Since September 2019, the High Commissioner has been the IASC Championship on Protection from Sexual Exploitation and Abuse and Sexual Harassment. Find out more on his three key priorities to help strengthen the fight against sexual misconduct.

Greece. Refugees and migrants arrive in Lesvos.

Meet Diane Goodman, UNHCR's Senior Coordinator on sexual exploitation, abuse and harassment.


There is a frequent confusion between sexual exploitation and abuse on the one hand, and sexual harassment on the other. The main difference relates to who is the victim (also called “survivor”).

  • Sexual exploitation and abuse affect persons of concern.
  • Sexual exploitation is defined as an actual or attempted abuse of someone's position of vulnerability (such as a person depending on you for survival, food rations, school books, transport or other services), differential power or trust, to obtain sexual favours, including but not only, by offering money or other social, economic or political advantages.
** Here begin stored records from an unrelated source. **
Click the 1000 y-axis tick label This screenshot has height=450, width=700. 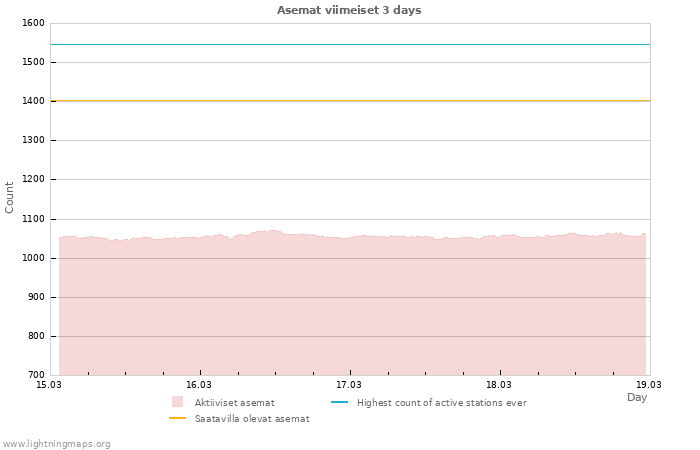[x=33, y=258]
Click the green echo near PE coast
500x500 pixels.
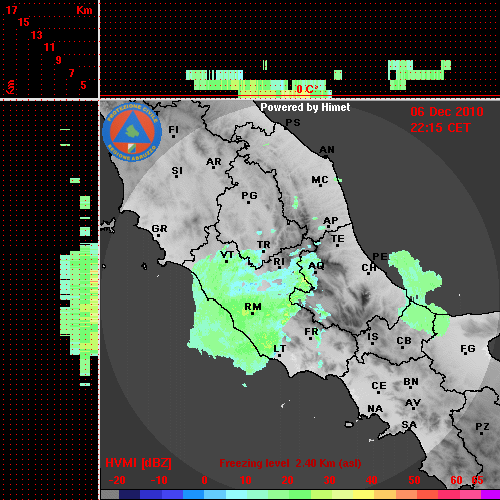(415, 277)

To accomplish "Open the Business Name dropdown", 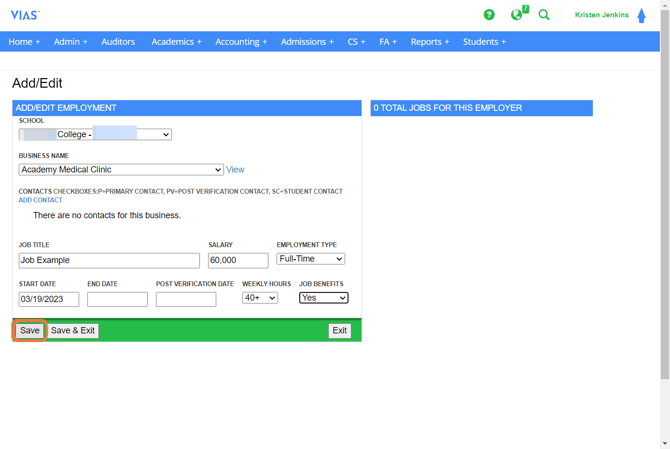I will (121, 170).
It includes trafficking and prostitution.
  • Sexual abuse means the actual or threatened physical intrusion of a sexual nature, whether by force, or under unequal or coercive conditions. It includes sexual slavery, pornography, child abuse and sexual assault.
  • Sexual harassment affects personnel and is defined as any unwelcome sexual advance, request for sexual favour, verbal or physical conduct or gesture of a sexual nature, or any other behaviour of a sexual nature that might reasonably be expected or be perceived to cause offence or humiliation to another. Sexual harassment is particularly serious. It can interfere with work, be made a condition of employment or create an intimidating, hostile or offensive environment.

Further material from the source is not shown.